What needs to be done: Give again, word for word, every line below from the one that has "Task: Reset canvas" through the one that has "The image size is (959, 642).", both included, and no others.

Data to examine:

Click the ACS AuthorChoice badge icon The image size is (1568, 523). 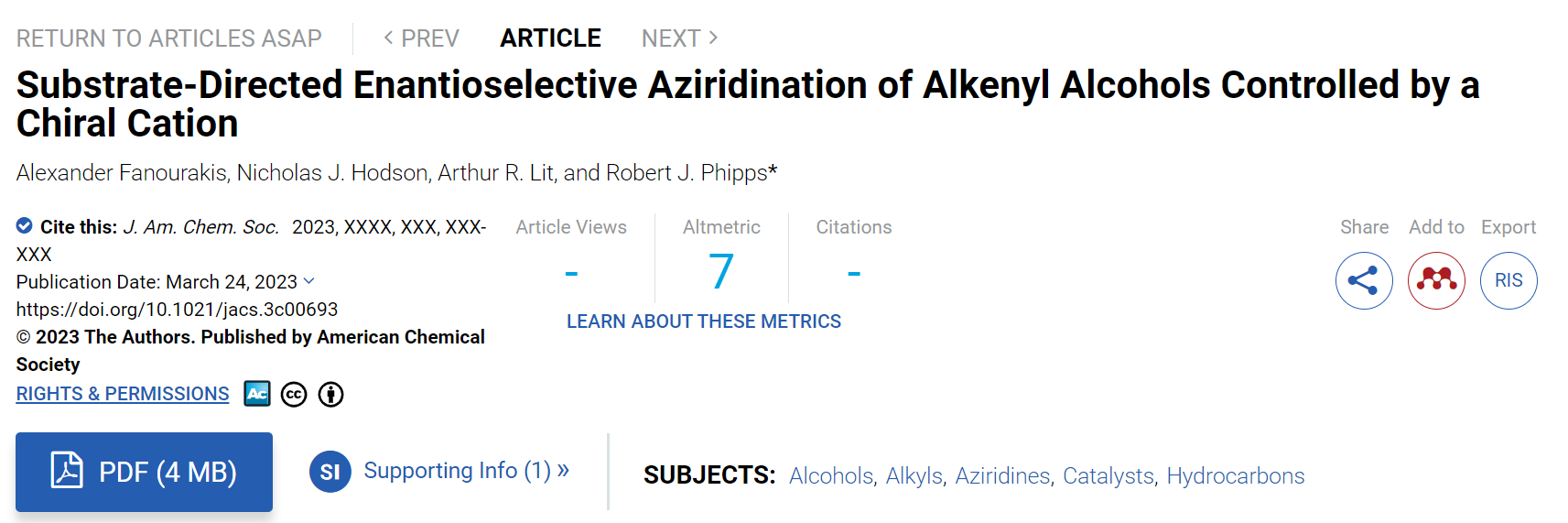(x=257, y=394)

...

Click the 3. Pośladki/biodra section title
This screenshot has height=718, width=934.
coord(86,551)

...

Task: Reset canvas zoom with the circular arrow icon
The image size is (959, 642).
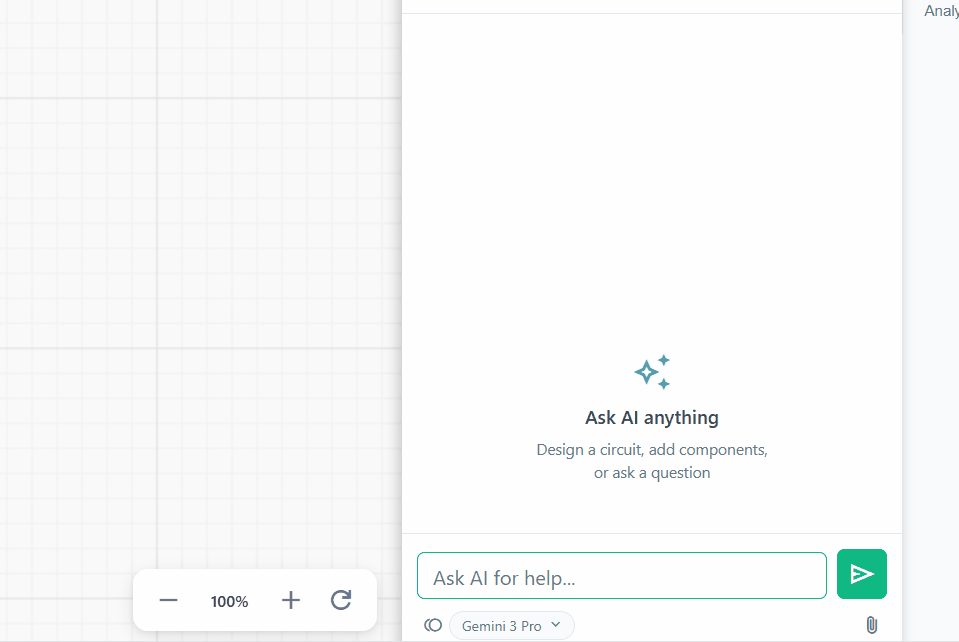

Response below:
Task: Reset canvas zoom with the circular arrow icon
The image size is (959, 642).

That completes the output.